Start of Block
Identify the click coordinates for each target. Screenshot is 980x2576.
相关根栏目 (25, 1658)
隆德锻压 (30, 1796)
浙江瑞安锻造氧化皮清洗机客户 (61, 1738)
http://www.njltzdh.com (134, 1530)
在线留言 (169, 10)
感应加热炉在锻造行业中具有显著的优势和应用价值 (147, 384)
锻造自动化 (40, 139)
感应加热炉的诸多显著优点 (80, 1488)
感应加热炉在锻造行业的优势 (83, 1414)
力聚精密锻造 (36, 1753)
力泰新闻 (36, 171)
End of Block
### The problem
Once more, print every line of the material exactly.

### Output of the task
Identify the click coordinates for each target. Screenshot is 980x2576.
相关根栏目 (25, 1658)
隆德锻压 (30, 1796)
浙江瑞安锻造氧化皮清洗机客户 (61, 1738)
http://www.njltzdh.com (134, 1530)
在线留言 (169, 10)
感应加热炉在锻造行业中具有显著的优势和应用价值 (147, 384)
锻造自动化 (40, 139)
感应加热炉的诸多显著优点 (80, 1488)
感应加热炉在锻造行业的优势 (83, 1414)
力聚精密锻造 (36, 1753)
力泰新闻 (36, 171)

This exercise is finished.